## Begin Supplied records
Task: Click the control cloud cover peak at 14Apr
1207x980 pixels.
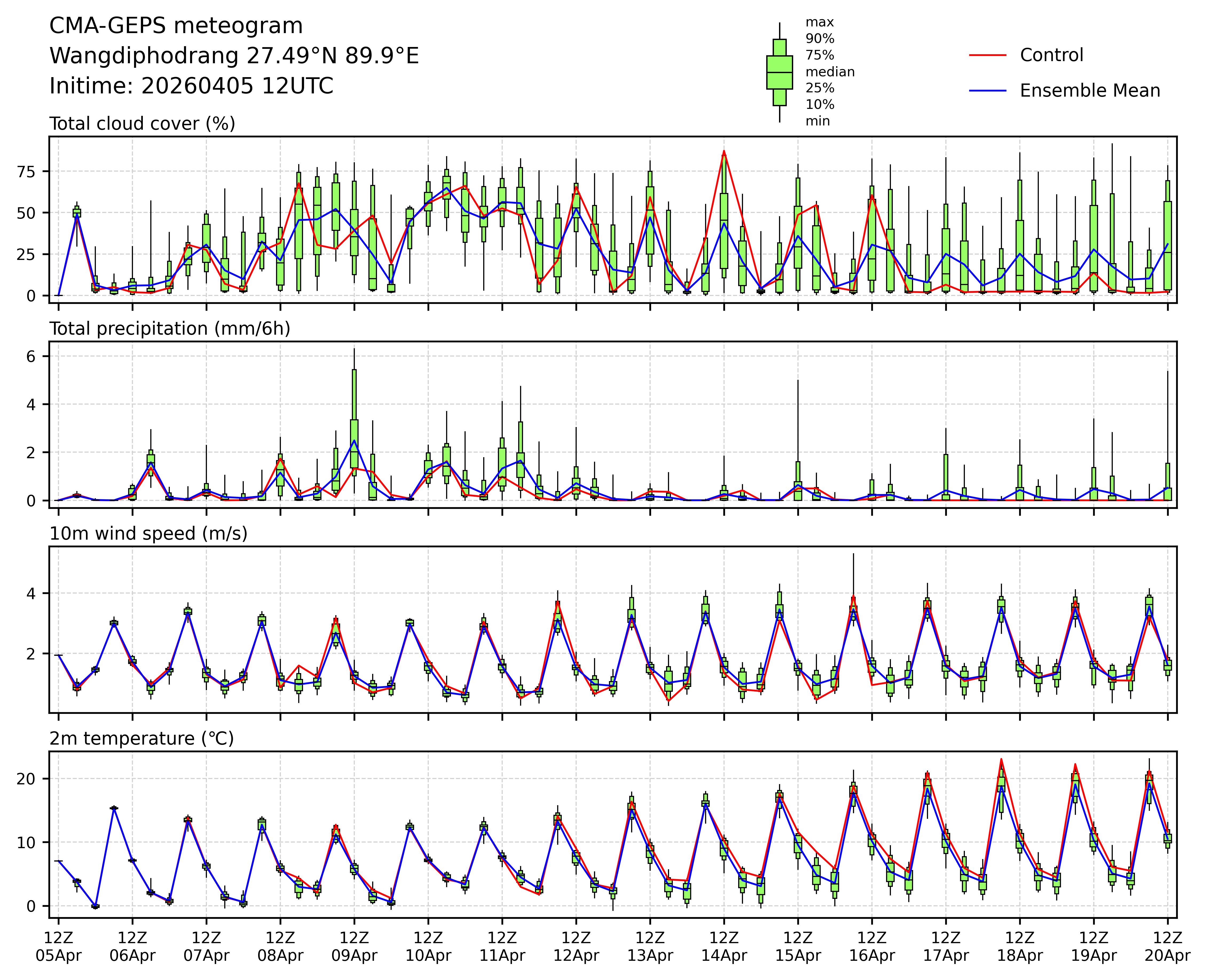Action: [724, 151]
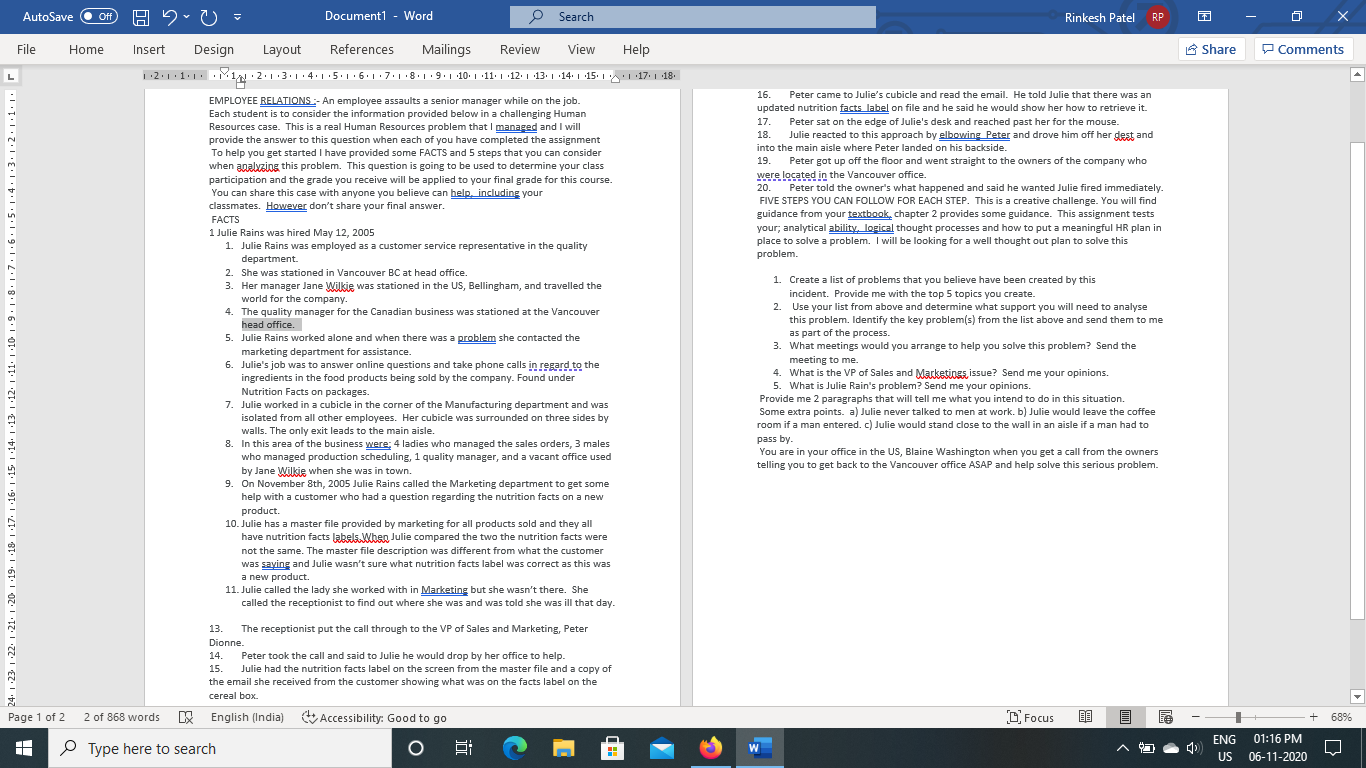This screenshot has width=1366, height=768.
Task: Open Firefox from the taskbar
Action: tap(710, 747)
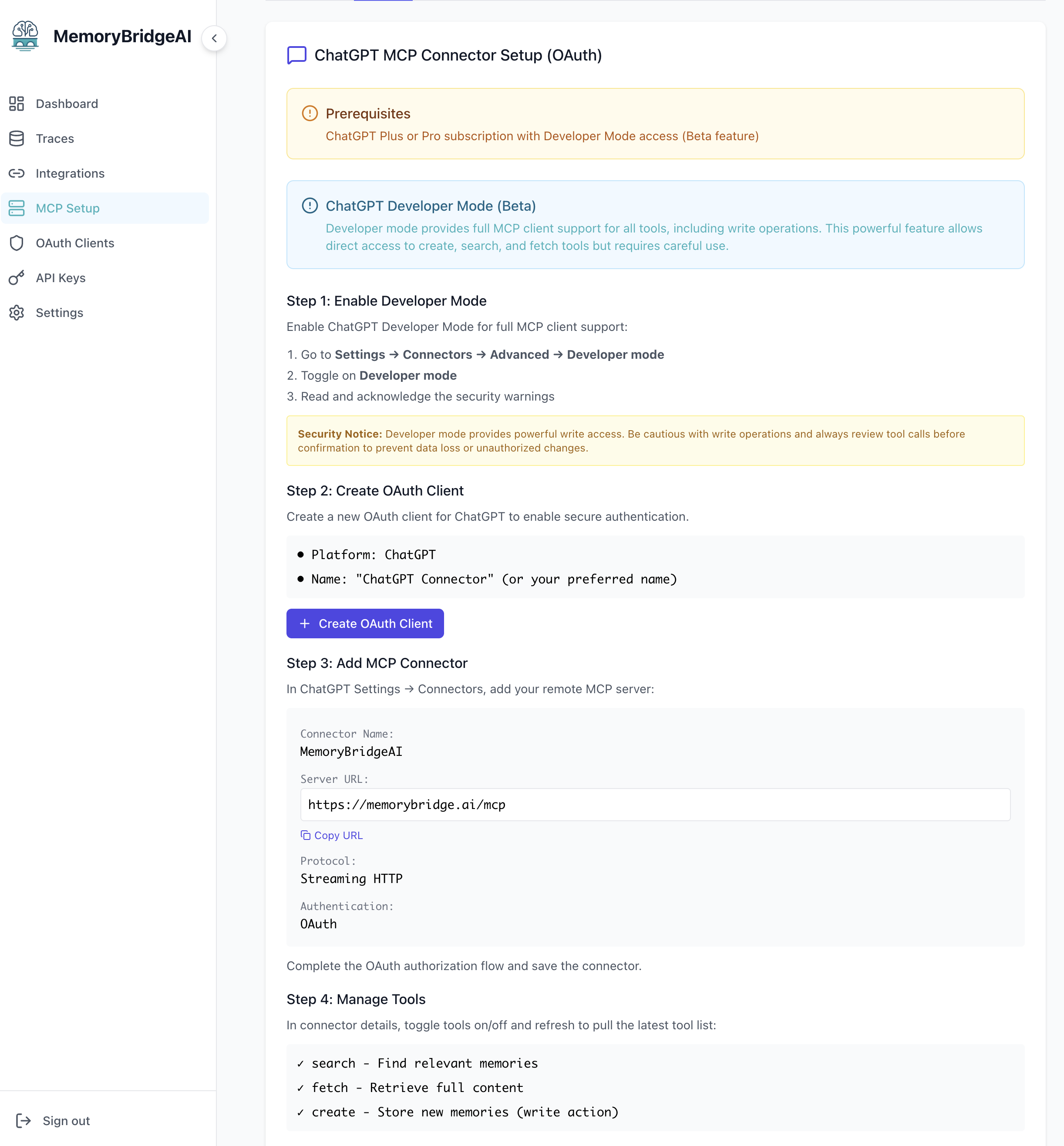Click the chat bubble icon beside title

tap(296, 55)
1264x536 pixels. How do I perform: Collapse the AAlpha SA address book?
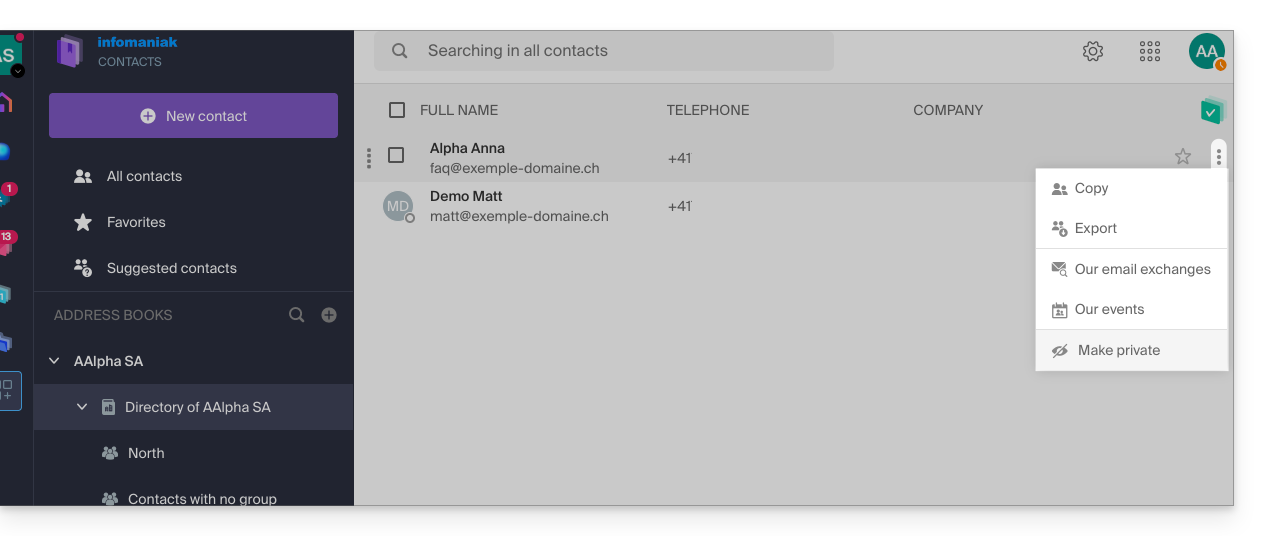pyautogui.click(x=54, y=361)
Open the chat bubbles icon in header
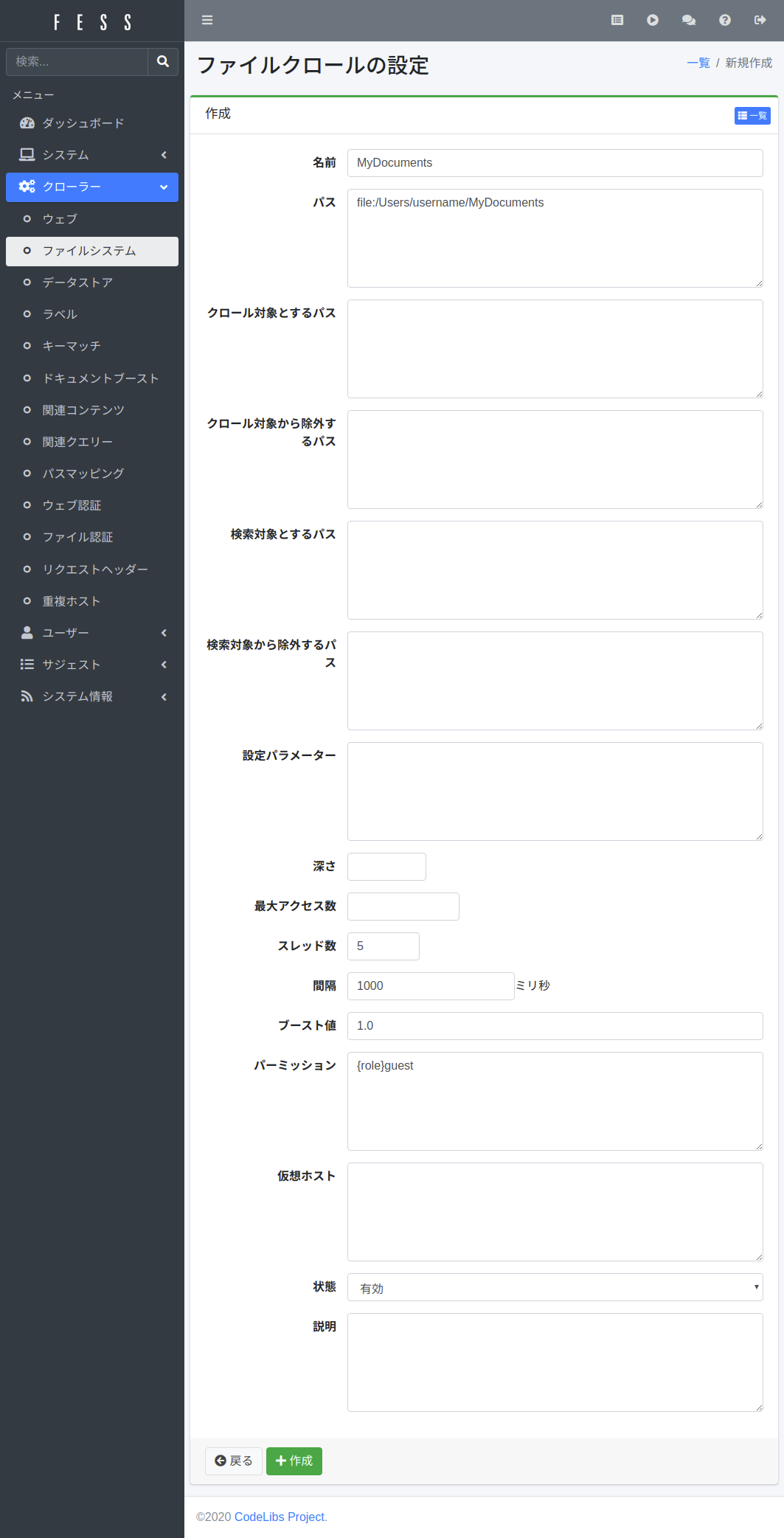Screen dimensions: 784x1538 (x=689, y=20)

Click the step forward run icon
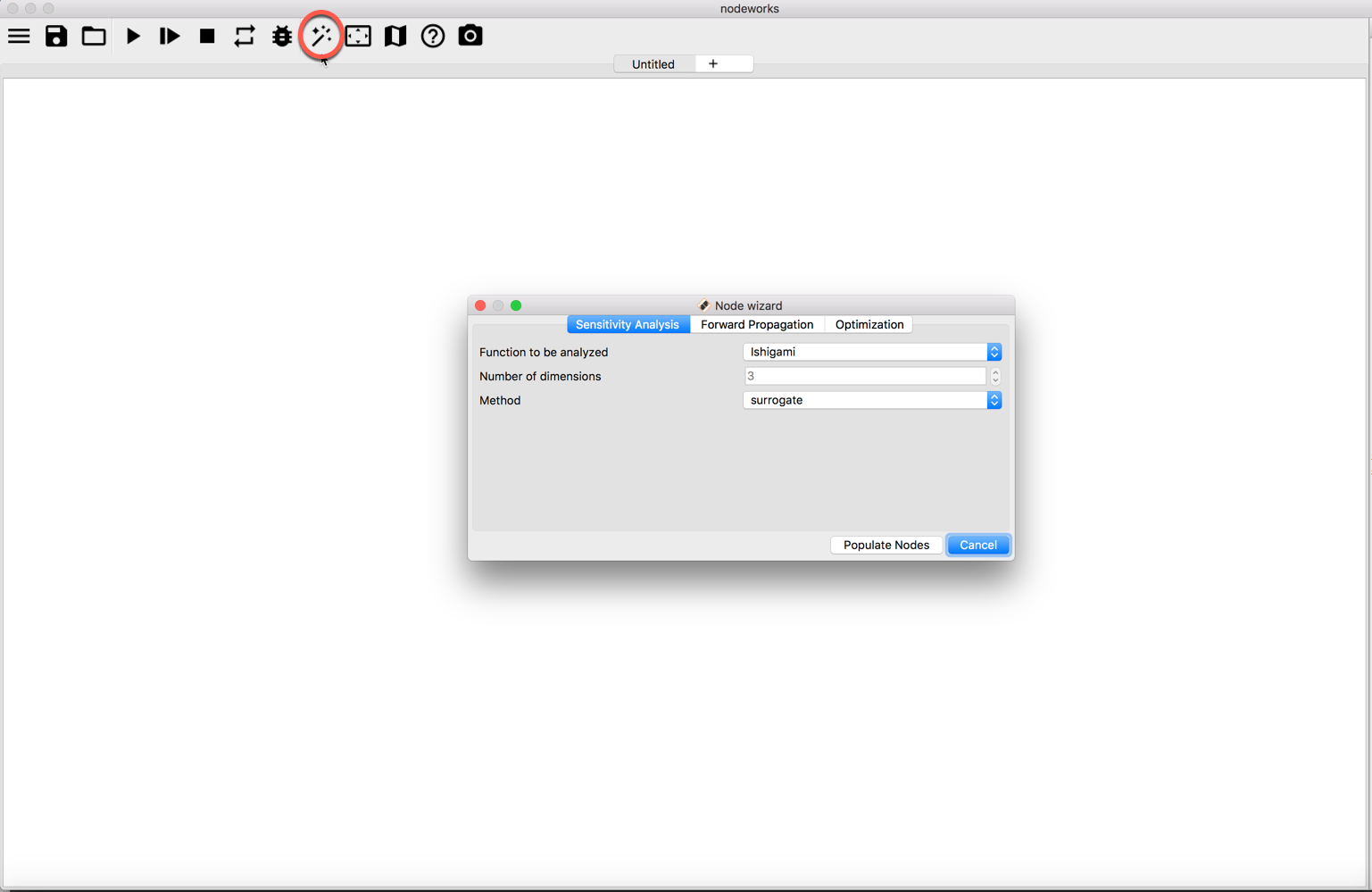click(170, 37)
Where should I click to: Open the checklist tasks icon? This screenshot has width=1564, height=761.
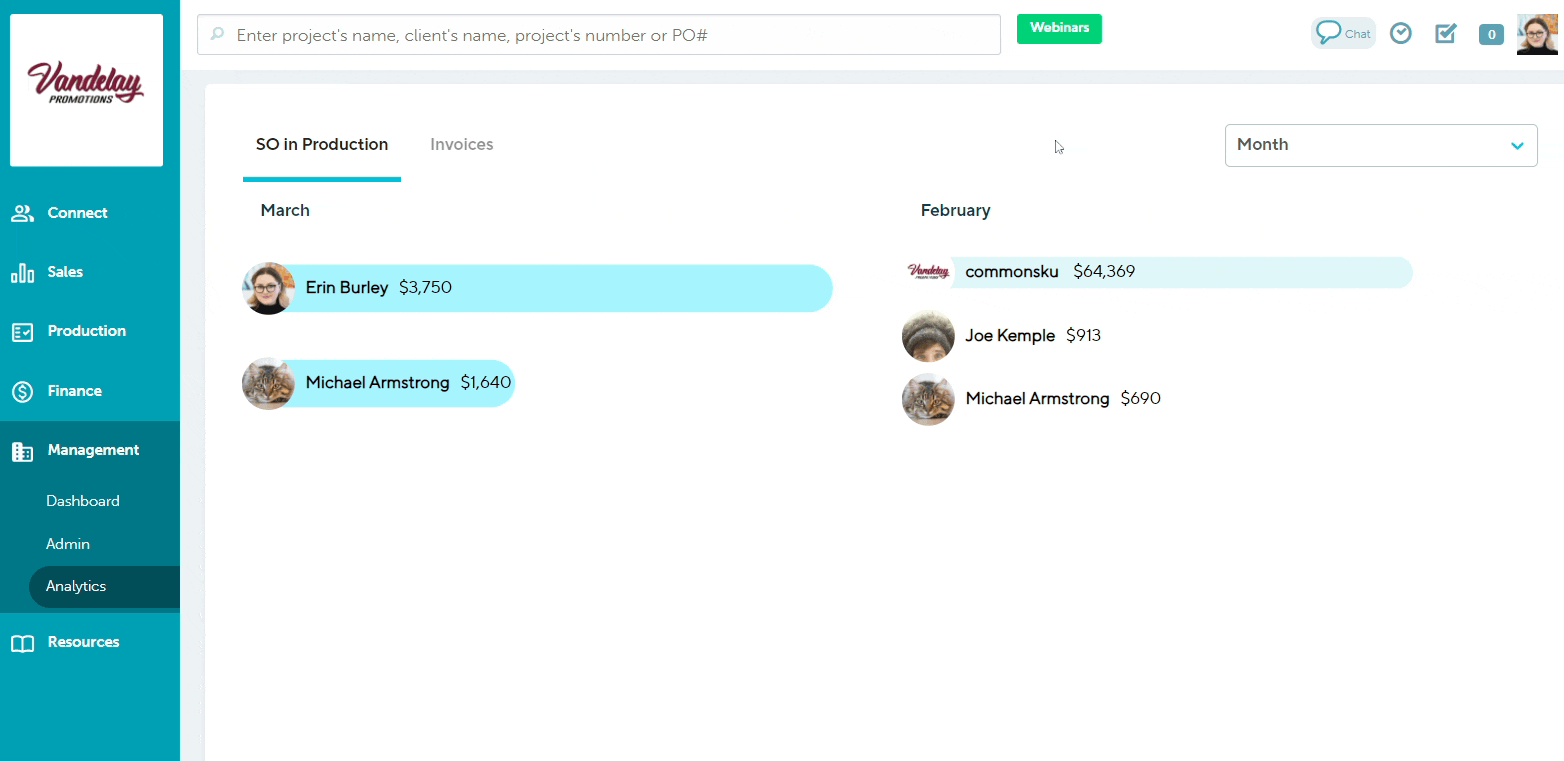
## End Supplied records
## What to do:
Transcribe all of the entries above word for word, leaving out the pictures.

## Exercise response:
Task: Click the control cloud cover peak at 14Apr
1207x980 pixels.
Action: [724, 151]
This screenshot has width=1366, height=768.
Task: Open Firefox from the taskbar
Action: tap(710, 747)
Click the chat bubble icon beside title

tap(296, 55)
1264x536 pixels. How do I perform: Collapse the AAlpha SA address book?
pyautogui.click(x=54, y=361)
Open the chat bubbles icon in header
Screen dimensions: 784x1538 (x=689, y=20)

Click the step forward run icon
click(170, 37)
Where should I click to: Open the checklist tasks icon? This screenshot has width=1564, height=761.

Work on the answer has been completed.